Methods: Thirty-nine patients with colorectal cancer who gave consent were studied. DNA was extracted from citrated blood and tumour tissue and genotyped for the MTHFR C677T polymorphism. Expression of MTHFR in colorectal tumour tissue and normal colonic mucosa from the same patient was quantified by 'real-time' PCR. Hypothesis testing was performed on ranks of the ratio of MTHFR expression to 18S. The analysis of variance model was used to test whether interactions with genotype were significant.

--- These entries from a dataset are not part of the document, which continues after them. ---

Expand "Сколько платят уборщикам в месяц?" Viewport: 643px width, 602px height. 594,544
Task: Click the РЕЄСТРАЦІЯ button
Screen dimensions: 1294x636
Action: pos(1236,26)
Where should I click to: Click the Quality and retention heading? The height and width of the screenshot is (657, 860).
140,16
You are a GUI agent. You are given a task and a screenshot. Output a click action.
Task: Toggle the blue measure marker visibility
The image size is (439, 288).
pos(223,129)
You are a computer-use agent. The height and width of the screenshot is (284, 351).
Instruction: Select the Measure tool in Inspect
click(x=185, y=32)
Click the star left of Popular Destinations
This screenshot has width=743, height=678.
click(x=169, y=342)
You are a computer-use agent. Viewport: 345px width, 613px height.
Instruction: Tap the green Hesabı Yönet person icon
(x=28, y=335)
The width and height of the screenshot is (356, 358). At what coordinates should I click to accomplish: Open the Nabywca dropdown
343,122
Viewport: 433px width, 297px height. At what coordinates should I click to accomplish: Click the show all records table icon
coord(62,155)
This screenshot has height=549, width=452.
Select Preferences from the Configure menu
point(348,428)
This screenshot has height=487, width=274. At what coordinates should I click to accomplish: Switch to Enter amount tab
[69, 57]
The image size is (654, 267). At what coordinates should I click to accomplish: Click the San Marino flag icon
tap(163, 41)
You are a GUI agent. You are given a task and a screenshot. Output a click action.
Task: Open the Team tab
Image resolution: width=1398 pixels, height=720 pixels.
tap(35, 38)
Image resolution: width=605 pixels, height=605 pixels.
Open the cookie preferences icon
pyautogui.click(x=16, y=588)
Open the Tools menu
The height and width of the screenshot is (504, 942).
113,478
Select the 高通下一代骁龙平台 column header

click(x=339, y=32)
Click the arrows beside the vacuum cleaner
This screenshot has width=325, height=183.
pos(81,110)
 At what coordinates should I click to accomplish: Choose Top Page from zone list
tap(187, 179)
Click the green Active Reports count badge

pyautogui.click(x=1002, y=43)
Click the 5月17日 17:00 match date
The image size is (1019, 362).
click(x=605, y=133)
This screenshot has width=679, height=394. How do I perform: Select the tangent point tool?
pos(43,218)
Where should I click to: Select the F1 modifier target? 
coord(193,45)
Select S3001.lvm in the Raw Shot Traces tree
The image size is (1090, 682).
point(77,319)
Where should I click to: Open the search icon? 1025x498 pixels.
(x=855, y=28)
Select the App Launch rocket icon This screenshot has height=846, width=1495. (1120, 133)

Results: Overall expression of MTHFR was not significantly different in tumour tissue compared to normal colonic mucosa (p=0.24). However, when genotype was taken into account, a statistically significant reduction in MTHFR expression was observed in tumour versus normal tissue from T-carriers (p=0.04) but no difference was observed in CC homozygotes. 73% of the eighteen T-carriers showed reduced expression of MTHFR in tumour tissue compared to 33% of the twenty-one CC homozygotes.
Conclusions: Lowered MTHFR expression may contribute to colorectal tumorigenesis among carriers of the T allele at position 677 of MTHFR. This finding suggests that the T carrier subpopulation may benefit more from folate supplementation. The study also illustrates the importance of considering genotypic covariates in the analysis of changes in gene expression involved in carcinogenesis.